- [Given request]: List each line of the listing below that contains the string "Neighborly", treating case as significant.

- [Raw listing]:
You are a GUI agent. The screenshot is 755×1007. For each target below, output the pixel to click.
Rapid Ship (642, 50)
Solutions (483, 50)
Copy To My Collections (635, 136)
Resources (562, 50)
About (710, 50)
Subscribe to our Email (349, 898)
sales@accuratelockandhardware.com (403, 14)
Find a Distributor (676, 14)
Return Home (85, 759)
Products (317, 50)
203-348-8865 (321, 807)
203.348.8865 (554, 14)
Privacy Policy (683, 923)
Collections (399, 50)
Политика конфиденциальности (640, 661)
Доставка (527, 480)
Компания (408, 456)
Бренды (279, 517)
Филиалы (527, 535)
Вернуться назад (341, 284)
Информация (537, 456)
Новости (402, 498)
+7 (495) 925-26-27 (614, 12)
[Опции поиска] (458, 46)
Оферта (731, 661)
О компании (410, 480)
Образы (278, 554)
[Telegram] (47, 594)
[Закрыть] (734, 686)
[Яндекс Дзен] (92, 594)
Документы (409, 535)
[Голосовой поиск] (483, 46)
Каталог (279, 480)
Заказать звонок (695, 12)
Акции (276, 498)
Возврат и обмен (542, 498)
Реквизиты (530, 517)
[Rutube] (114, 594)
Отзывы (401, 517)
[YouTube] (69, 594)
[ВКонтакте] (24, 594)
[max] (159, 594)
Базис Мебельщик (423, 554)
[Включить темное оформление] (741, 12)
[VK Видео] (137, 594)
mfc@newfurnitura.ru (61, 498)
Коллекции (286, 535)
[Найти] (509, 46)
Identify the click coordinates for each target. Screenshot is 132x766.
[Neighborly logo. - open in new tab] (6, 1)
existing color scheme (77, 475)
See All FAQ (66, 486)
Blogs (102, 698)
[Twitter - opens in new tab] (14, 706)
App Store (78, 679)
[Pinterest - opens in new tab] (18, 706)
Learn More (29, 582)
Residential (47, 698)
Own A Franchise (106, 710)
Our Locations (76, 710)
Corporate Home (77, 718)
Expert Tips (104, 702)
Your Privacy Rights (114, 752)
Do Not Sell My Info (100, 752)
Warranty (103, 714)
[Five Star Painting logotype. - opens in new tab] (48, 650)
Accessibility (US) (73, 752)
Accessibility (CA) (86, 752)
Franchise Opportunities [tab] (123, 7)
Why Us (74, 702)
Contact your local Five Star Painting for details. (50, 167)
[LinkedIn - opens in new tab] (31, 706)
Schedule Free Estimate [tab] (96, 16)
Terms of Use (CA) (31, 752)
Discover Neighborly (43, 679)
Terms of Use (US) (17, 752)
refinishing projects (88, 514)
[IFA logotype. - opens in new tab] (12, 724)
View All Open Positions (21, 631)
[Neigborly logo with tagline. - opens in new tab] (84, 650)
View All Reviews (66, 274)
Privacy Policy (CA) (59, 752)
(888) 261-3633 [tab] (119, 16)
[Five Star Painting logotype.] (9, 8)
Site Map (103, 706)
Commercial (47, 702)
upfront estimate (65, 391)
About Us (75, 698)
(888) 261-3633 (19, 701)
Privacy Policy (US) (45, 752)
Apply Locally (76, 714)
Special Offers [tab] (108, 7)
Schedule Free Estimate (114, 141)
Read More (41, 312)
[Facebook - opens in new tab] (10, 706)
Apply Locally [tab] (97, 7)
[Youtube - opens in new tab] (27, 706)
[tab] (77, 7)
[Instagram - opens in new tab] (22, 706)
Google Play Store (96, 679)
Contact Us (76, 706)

- [Answer in full]:
[Neighborly logo. - open in new tab] (6, 1)
Discover Neighborly (43, 679)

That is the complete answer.